--- GIVEN DATA Enclosed Below ---

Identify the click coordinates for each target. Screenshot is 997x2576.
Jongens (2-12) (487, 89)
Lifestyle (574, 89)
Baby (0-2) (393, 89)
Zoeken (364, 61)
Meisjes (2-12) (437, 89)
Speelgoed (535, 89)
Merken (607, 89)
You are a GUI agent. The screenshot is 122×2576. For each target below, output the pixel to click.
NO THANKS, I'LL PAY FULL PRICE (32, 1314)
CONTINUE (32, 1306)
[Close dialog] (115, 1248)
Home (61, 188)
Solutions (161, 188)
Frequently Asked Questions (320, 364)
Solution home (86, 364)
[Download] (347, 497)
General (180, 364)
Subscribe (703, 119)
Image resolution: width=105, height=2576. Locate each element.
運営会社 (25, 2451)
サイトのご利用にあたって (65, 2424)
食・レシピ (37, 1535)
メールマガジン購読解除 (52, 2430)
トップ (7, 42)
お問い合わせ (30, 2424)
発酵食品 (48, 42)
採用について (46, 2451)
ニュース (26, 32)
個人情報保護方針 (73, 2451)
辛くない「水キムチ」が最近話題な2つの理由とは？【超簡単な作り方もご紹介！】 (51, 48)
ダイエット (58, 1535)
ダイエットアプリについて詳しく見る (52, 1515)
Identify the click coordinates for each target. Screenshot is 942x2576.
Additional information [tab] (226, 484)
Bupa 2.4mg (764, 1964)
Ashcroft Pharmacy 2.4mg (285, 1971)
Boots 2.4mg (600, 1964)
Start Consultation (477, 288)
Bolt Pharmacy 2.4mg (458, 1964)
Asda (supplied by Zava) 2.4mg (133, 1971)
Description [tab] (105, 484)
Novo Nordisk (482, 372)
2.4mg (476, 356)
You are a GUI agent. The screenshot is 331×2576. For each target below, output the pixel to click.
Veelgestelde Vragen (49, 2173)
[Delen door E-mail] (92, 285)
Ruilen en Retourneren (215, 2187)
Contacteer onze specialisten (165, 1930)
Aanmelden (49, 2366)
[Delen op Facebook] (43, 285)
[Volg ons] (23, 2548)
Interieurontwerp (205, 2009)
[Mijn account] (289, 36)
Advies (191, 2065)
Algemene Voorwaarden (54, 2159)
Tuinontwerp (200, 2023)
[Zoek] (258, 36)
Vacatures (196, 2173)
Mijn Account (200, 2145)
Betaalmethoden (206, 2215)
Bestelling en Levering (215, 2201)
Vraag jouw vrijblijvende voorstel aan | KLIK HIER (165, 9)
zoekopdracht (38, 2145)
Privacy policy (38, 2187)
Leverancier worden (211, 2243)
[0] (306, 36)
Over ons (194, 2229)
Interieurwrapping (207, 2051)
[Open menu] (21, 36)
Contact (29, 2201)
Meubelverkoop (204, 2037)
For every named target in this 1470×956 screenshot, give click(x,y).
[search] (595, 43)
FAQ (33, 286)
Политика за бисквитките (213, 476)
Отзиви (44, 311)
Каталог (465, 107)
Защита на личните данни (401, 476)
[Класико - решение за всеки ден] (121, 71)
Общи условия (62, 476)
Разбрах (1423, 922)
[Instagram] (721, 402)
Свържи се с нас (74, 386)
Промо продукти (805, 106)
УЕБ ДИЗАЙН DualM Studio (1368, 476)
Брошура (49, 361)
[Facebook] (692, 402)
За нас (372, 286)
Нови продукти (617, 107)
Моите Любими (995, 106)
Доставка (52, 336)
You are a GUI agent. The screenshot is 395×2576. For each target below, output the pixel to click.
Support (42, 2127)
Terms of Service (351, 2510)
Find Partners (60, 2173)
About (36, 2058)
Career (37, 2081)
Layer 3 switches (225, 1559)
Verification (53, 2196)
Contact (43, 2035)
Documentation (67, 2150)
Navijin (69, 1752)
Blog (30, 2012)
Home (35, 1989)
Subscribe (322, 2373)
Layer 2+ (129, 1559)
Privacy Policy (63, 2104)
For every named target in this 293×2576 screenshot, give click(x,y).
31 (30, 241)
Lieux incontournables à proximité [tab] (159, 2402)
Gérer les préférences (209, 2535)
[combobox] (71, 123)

--- End of Enclosed GIVEN DATA ---

▸ **YOUR ASSIGNMENT**
Repeat the line that contains "Find Partners (60, 2173)", then every line after it until the records end, with nothing added.

▸ **RESPONSE TO THE TASK**
Find Partners (60, 2173)
About (36, 2058)
Career (37, 2081)
Layer 3 switches (225, 1559)
Verification (53, 2196)
Contact (43, 2035)
Documentation (67, 2150)
Navijin (69, 1752)
Blog (30, 2012)
Home (35, 1989)
Subscribe (322, 2373)
Layer 2+ (129, 1559)
Privacy Policy (63, 2104)
For every named target in this 293×2576 screenshot, give click(x,y).
31 (30, 241)
Lieux incontournables à proximité [tab] (159, 2402)
Gérer les préférences (209, 2535)
[combobox] (71, 123)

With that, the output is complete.